Chicken, Egg or Both?

Are many or even most of the health challenges in modern Western societies—high blood pressure, high blood sugar, high cholesterol levels, cardiovascular disease in general, weight problems, etc.—related? There is a good case to be made that they are.

At the core of Syndrome X, now much more commonly known as the metabolic syndrome, are dysregulations and dysfunctions involving glucose and insulin. These manifest as central obesity (excessive fat around the belly), high blood pressure and blood fat disorders—especially hypertriglyceridemia and low levels of HDL cholesterol. In addition to participating in the development of many facets of the metabolic syndrome, impairment in insulin sensitivity also appears to be involved in the aging process by promoting inflammation, endothelial dysfunction (problems with the blood vessels), the production of advanced glycation end products (AGE) and oxidative stress.

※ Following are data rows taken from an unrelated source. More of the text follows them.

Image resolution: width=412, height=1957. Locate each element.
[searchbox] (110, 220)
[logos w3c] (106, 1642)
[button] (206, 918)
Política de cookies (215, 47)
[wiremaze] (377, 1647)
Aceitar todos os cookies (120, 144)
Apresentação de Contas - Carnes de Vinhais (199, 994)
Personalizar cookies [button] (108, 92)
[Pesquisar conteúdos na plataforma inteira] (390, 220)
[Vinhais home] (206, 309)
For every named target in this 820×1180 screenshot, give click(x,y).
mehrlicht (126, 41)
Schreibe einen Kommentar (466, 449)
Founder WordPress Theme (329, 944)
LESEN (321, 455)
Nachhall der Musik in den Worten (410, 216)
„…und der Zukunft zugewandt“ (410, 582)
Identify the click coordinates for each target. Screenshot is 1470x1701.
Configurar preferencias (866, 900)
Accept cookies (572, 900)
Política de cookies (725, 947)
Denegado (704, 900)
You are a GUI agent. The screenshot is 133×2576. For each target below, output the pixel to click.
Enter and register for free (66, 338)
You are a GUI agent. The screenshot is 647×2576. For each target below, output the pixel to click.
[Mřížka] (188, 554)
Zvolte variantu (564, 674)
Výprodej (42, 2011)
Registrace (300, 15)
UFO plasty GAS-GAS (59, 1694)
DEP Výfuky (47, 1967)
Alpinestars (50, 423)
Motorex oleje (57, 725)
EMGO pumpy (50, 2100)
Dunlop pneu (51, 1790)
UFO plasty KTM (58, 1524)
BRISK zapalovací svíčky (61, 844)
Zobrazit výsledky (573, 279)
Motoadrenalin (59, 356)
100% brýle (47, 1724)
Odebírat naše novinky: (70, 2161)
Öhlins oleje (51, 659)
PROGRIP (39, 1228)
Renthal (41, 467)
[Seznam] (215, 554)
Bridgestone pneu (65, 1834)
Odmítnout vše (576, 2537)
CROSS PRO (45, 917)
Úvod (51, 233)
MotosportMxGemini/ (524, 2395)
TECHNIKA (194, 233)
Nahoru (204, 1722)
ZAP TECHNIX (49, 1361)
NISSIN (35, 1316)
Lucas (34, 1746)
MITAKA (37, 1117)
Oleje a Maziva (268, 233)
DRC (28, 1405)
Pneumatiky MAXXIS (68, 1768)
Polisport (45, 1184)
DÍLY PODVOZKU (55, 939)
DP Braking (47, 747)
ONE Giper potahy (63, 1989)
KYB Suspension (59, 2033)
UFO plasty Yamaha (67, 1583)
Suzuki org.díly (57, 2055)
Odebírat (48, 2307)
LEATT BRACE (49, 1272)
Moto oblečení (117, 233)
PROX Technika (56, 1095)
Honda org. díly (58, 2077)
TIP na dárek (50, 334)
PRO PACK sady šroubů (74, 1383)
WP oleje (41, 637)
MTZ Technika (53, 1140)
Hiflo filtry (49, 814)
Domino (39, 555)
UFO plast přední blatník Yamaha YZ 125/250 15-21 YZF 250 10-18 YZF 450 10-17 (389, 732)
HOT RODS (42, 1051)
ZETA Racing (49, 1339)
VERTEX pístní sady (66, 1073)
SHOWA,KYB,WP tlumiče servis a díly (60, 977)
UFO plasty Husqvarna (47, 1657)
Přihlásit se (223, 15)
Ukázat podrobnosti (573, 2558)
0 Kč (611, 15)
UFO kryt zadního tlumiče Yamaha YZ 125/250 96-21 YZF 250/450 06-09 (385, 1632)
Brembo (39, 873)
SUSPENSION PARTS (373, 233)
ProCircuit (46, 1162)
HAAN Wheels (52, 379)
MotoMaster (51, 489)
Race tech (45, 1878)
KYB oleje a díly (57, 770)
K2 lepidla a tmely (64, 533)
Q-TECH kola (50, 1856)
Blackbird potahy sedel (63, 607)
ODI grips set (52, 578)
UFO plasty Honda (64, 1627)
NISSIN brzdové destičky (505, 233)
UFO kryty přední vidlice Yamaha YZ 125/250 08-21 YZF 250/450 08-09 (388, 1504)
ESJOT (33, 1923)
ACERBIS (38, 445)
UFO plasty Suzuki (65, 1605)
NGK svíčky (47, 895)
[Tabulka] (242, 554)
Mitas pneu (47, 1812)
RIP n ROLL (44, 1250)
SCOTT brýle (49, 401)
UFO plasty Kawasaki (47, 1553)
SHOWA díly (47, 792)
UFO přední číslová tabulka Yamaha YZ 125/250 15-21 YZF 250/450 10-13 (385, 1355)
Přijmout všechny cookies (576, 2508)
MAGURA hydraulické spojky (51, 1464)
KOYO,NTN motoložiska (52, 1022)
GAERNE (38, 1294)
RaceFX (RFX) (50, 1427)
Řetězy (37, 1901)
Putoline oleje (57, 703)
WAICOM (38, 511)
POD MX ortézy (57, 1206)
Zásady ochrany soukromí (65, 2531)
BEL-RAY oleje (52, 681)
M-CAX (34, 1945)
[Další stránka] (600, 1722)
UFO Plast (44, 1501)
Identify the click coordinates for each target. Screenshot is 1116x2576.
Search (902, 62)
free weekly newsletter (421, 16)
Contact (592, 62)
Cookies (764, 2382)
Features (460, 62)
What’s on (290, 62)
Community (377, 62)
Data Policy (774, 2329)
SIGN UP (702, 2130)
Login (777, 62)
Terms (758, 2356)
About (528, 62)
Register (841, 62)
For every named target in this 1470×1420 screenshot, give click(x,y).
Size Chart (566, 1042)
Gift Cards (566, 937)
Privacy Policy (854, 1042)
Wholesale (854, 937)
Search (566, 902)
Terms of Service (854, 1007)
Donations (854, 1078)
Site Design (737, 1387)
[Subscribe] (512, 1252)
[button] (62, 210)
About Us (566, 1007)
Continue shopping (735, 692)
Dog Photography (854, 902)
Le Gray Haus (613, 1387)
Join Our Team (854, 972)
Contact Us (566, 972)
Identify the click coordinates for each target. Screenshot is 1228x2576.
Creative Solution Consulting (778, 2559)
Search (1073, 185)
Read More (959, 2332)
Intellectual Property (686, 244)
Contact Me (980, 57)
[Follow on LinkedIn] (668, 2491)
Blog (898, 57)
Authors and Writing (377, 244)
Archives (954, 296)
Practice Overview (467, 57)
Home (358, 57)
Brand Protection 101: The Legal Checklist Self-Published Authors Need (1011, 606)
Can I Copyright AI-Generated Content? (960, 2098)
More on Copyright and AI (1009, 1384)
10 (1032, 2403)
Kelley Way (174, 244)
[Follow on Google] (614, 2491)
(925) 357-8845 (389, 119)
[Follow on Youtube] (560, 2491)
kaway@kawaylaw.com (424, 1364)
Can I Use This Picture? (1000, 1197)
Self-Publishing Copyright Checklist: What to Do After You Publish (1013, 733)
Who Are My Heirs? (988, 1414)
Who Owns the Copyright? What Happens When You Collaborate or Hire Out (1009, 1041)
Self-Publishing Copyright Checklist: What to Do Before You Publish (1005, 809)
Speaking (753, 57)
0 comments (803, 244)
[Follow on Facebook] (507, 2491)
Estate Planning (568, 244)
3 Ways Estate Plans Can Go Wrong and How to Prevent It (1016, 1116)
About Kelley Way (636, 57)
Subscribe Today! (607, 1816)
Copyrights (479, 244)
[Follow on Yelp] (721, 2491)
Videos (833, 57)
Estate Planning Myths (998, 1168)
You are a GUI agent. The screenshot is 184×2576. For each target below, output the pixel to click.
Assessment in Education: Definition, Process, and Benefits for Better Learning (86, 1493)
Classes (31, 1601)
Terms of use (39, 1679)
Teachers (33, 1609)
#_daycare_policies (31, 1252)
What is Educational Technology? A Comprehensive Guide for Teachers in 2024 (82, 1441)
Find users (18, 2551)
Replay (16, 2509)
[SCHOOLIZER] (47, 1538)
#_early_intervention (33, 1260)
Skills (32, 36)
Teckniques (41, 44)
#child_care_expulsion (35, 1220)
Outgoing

Downstream consequences of these dysfunctions include cardiovascular disease and cancer. These issues were discussed approximately one year ago in this magazine under the heading “Is the Metabolic Syndrome a Consequence of Aging?” (May 2017) Nonalcoholic fatty liver disease was not originally included in metabolic syndrome manifestations. However, over the past decade medical thinking by almost all parties regarding the relationship of these conditions has moved strongly towards viewing them as linked in some way. From 15 to 33 percent of the worldwide population is estimated to suffer from non-alcoholic fatty liver disease.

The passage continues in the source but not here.